Any relief I felt at being back on UK soil was lost when I realised I would hit the M25 at rush hour. That would involve a lot of stopping and starting and, in my case, crunching of gears. While spending three miserable hours on that circular embodiment of hell, I had time to reflect. I remember looking down on some sharp-suited city type, chain-smoking in his Mercedes. At least I was only passing through. He probably had to do this every day to afford that car and his fancy suit. He could keep them both; I’d keep Landie and my jeans. He would probably have a heart attack over the next stock market crash. I’d take my chances with the avalanches – if the aliens didn’t get to me first!

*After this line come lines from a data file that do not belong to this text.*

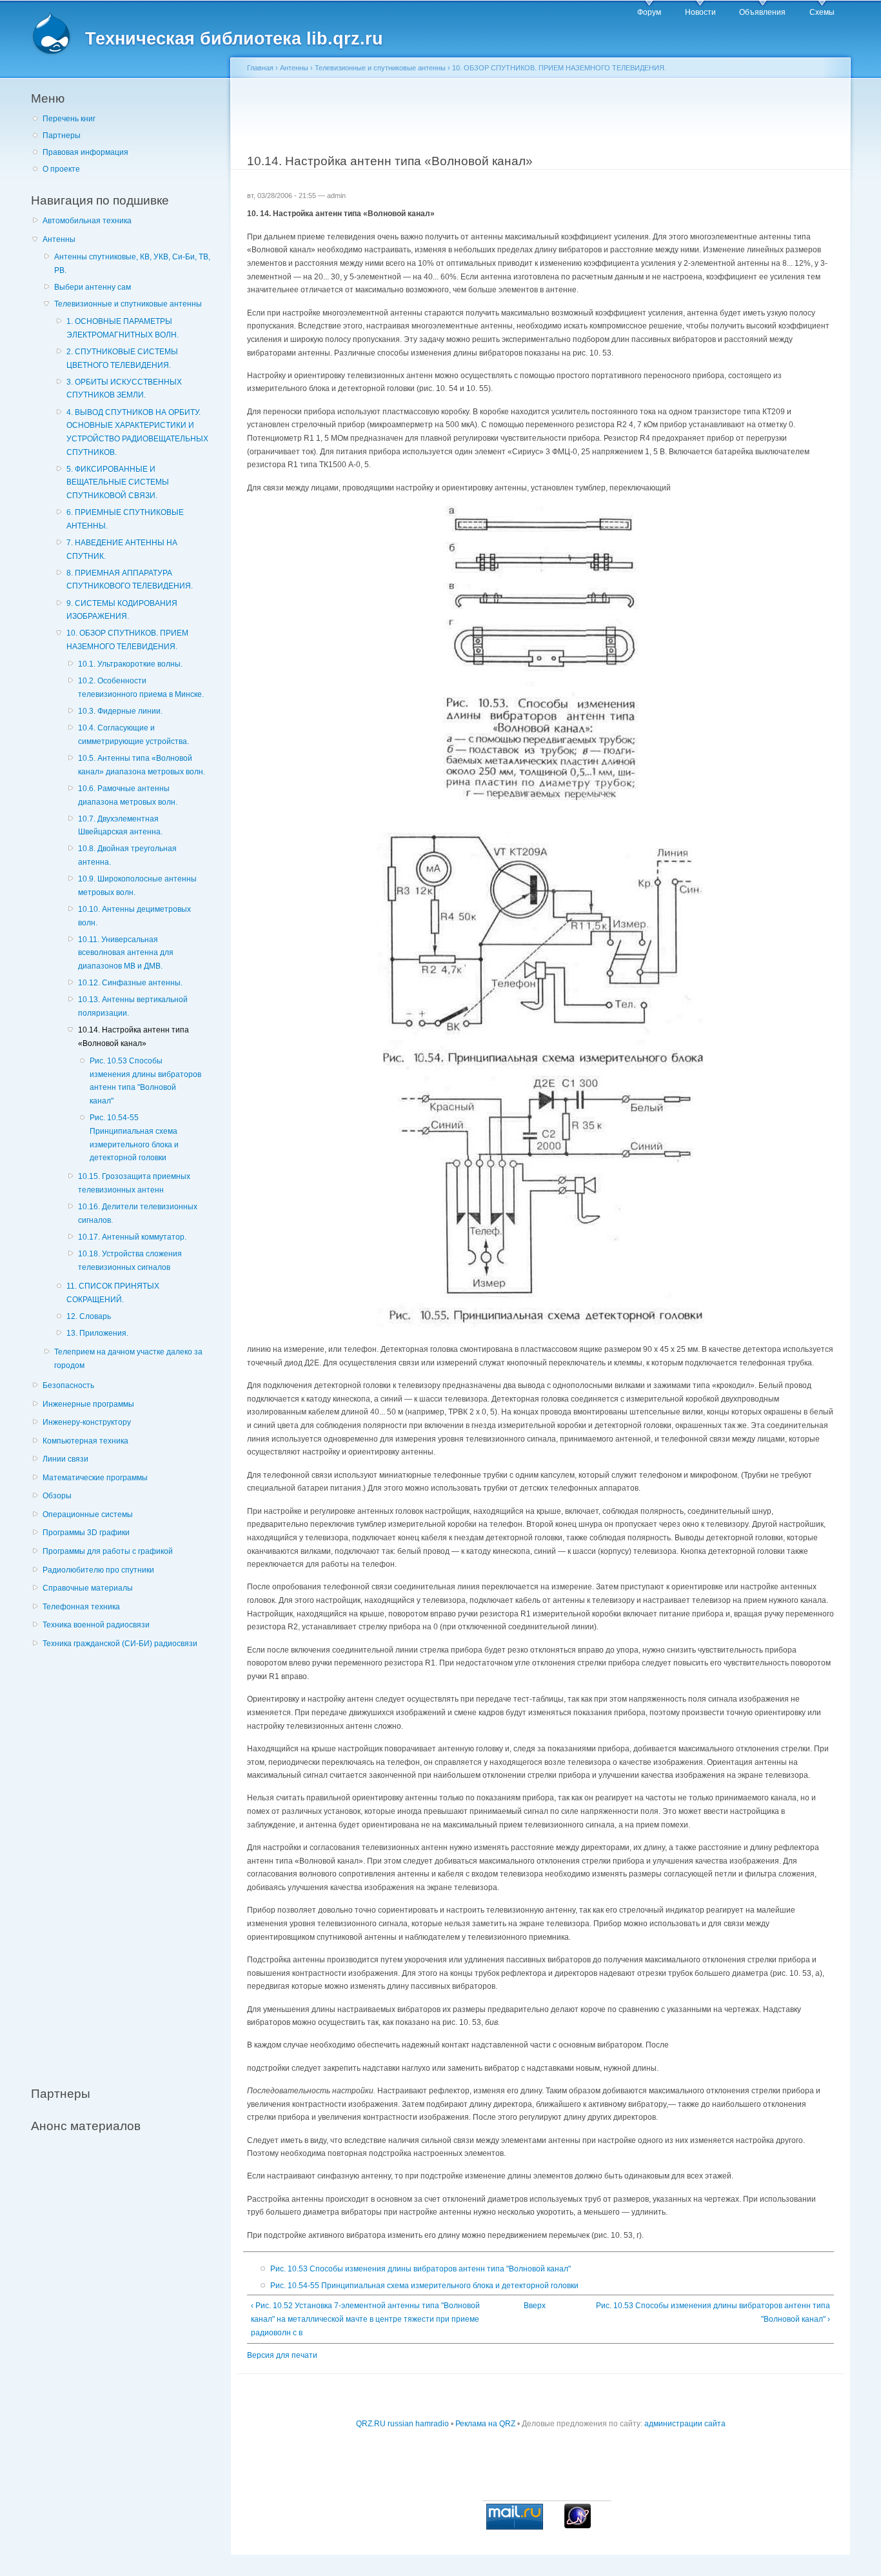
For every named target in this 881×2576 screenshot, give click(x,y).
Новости (700, 12)
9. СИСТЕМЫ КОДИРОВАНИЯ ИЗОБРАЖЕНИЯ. (121, 610)
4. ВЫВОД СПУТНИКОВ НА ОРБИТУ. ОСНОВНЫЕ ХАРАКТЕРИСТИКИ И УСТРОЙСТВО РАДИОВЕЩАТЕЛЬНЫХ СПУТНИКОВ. (137, 432)
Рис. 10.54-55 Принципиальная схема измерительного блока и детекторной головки (134, 1137)
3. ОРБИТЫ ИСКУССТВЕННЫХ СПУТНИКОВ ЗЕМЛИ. (124, 388)
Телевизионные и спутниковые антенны (128, 303)
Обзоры (57, 1495)
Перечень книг (69, 118)
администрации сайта (685, 2423)
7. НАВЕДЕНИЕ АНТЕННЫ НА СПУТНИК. (121, 549)
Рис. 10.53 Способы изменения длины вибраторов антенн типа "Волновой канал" (145, 1080)
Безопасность (68, 1385)
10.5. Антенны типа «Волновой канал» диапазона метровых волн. (141, 765)
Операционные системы (88, 1514)
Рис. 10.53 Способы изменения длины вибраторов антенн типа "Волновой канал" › (713, 2312)
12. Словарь (88, 1316)
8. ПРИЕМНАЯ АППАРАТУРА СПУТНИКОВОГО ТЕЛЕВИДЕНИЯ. (129, 580)
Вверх (535, 2305)
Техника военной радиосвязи (96, 1624)
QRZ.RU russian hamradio (402, 2423)
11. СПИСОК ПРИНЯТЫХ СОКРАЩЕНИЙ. (112, 1293)
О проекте (61, 169)
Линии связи (65, 1459)
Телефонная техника (81, 1606)
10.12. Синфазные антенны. (130, 982)
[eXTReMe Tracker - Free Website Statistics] (577, 2525)
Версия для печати (282, 2355)
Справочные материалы (88, 1588)
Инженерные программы (88, 1404)
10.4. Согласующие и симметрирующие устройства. (133, 734)
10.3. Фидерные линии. (120, 711)
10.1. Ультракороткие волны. (130, 664)
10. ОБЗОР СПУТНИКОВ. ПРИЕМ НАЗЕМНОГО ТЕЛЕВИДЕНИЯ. (127, 640)
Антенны (59, 239)
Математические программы (95, 1477)
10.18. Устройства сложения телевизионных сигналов (130, 1260)
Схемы (822, 12)
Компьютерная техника (85, 1440)
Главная (260, 68)
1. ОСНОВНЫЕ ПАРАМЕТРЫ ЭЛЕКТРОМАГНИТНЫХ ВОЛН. (122, 328)
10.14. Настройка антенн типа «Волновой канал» (133, 1036)
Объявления (762, 12)
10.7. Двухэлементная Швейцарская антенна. (120, 825)
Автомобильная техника (87, 220)
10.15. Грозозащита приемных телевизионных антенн (134, 1183)
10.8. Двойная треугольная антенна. (127, 855)
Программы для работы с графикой (108, 1551)
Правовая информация (85, 152)
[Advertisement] (127, 1860)
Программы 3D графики (86, 1532)
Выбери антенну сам (92, 287)
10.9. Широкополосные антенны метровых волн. (137, 885)
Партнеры (62, 135)
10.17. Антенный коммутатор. (132, 1237)
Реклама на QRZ (485, 2423)
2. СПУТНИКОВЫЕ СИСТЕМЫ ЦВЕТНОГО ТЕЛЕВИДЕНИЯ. (122, 358)
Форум (649, 12)
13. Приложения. (97, 1333)
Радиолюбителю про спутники (98, 1570)
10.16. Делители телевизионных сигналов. (137, 1213)
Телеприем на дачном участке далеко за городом (128, 1358)
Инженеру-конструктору (87, 1422)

I made it onto the M40 and headed north to Birmingham, from where I’d departed almost four months previously. Landie and I were now running on hope, the gearbox was mashed and the swelling over my left eye had closed in over the eyeball. Having charged my phone from the cigarette lighter, I called my wife to tell her I was alive and a few hours from home and that I loved her very much. An unusually emotional outburst from me, but it was true. I remember stumbling through the door expecting a warm homecoming. I felt like a polar explorer who’d been lost for months in Antarctica, about to be reunited with his loved one. However, she didn’t seem that pleased to see me. After a small embrace, dinner was served. I found it strangely hard to find anything to say, so much had happened and we had so much to discuss but there was no obvious place to start.
The familiar surroundings were a comfort at least and I remarked that it was ‘nice to be home’, the biggest understatement of my life. Although, glad I was safe, my wife wasn’t so pleased. She’d not changed her mind over the winter – she still wanted me to move out permanently!
The next morning was another problematic one. Once again, it took me a while to work out where I’d woken up – sadly, I concluded, I was in my own spare room.
An Unexplained Beer Injury (UBI) is usually a bruise, scratch or burn that is discovered the morning after being drunk. The sufferer will have no recollection of how or when the injury was acquired because no pain was felt at the time.